--- Start of RECORDS FOR THE TASK ---
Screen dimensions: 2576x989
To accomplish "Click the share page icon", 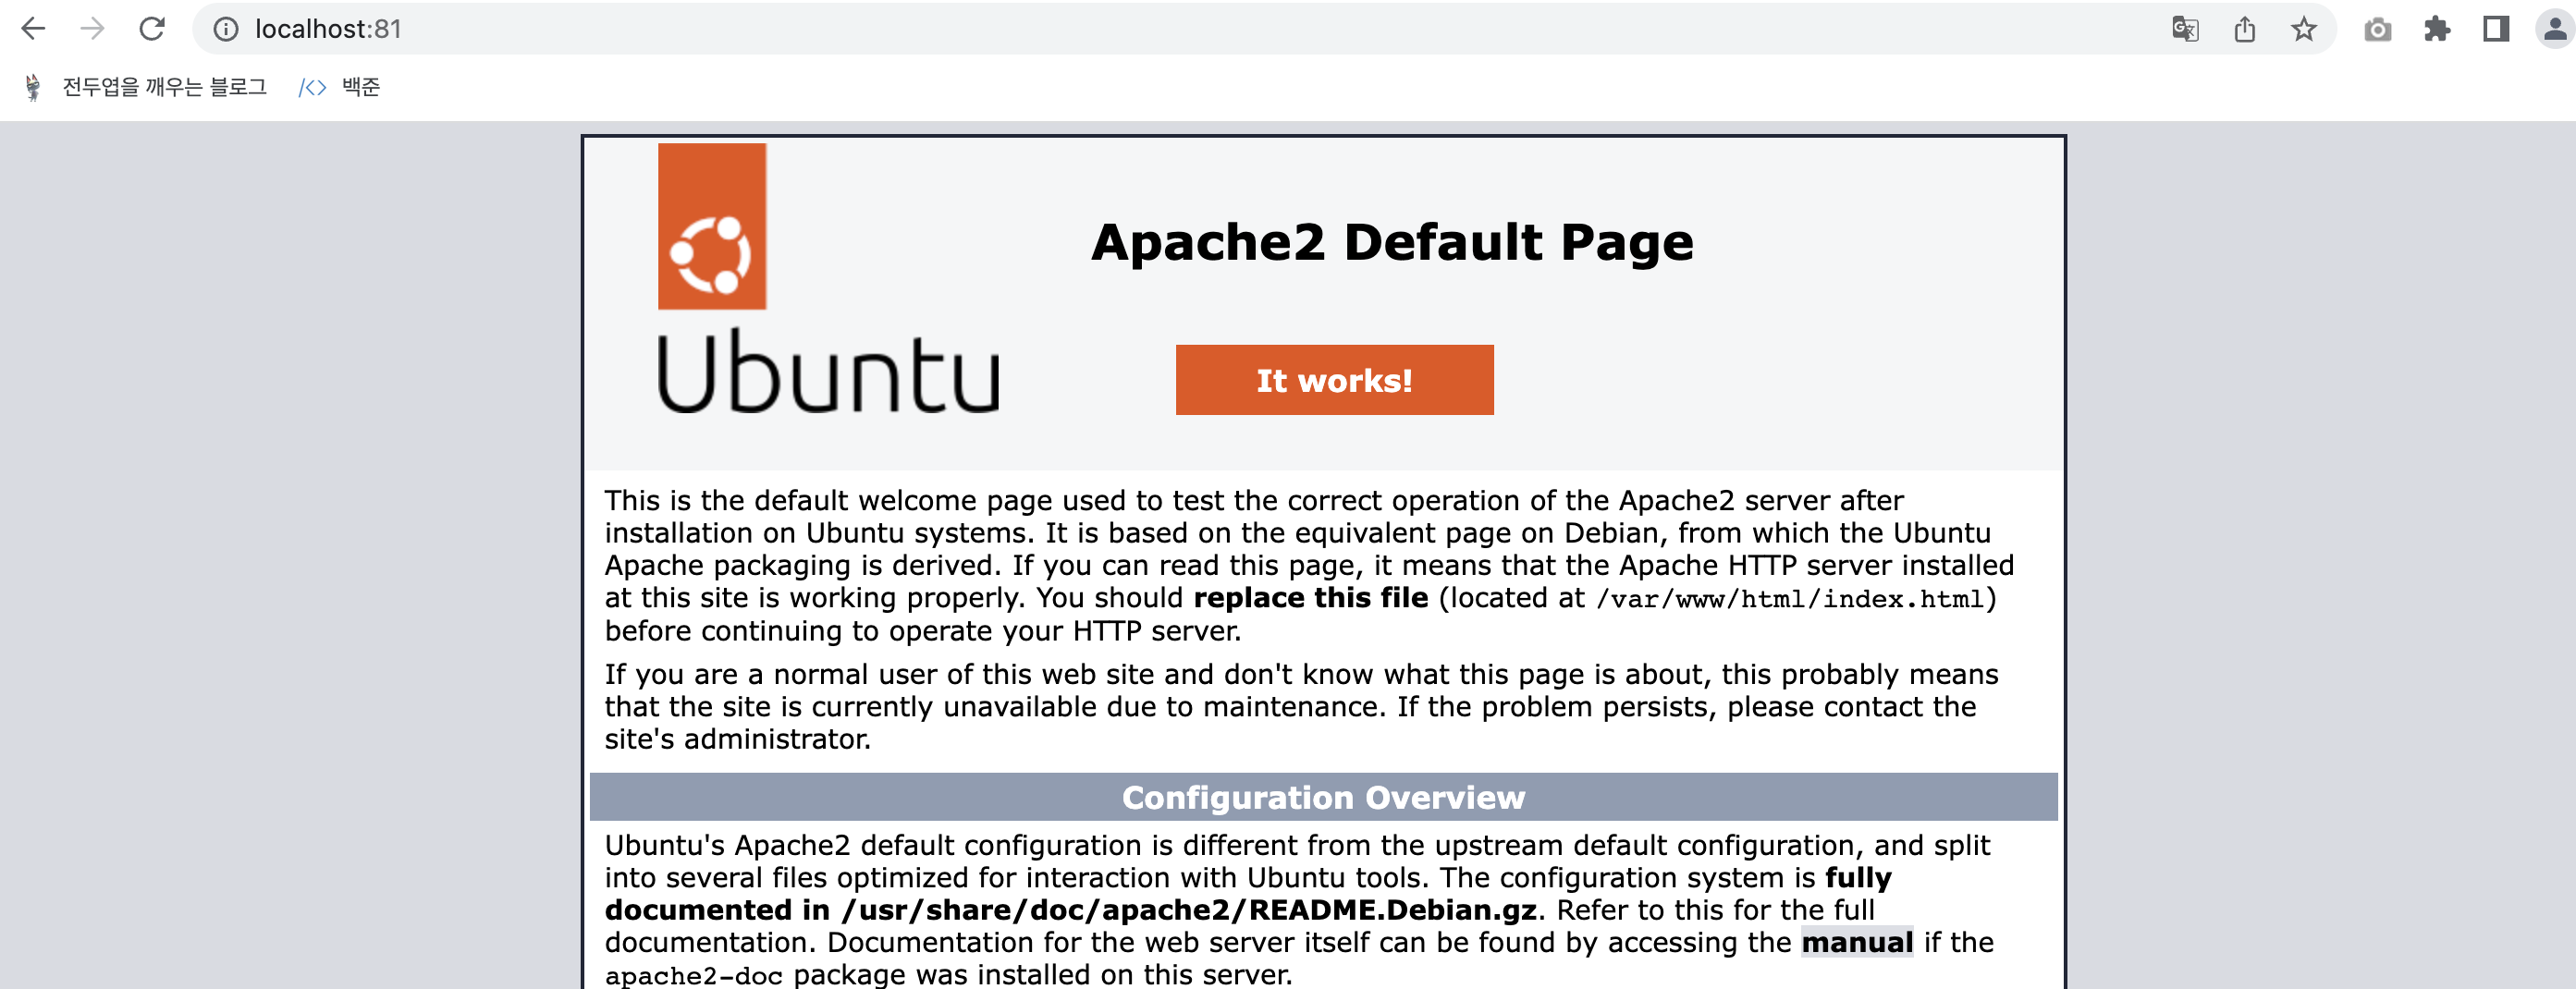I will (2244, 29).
--- End of RECORDS FOR THE TASK ---
--- Start of RECORDS FOR THE TASK ---
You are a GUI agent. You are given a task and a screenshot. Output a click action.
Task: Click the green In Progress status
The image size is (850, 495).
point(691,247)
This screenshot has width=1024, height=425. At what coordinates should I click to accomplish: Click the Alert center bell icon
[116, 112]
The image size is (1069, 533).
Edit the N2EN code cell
--- End of RECORDS FOR THE TASK ---
Rewrite the entries between the lines holding "This screenshot has" and "Edit the N2EN code cell", inclusive, with the requests left as they are and 87 added to every coordinate in the answers.

This screenshot has width=1024, height=425. At what coordinates should I click to accomplish: Click the Alert center bell icon
[203, 199]
The image size is (1069, 533).
Edit the N2EN code cell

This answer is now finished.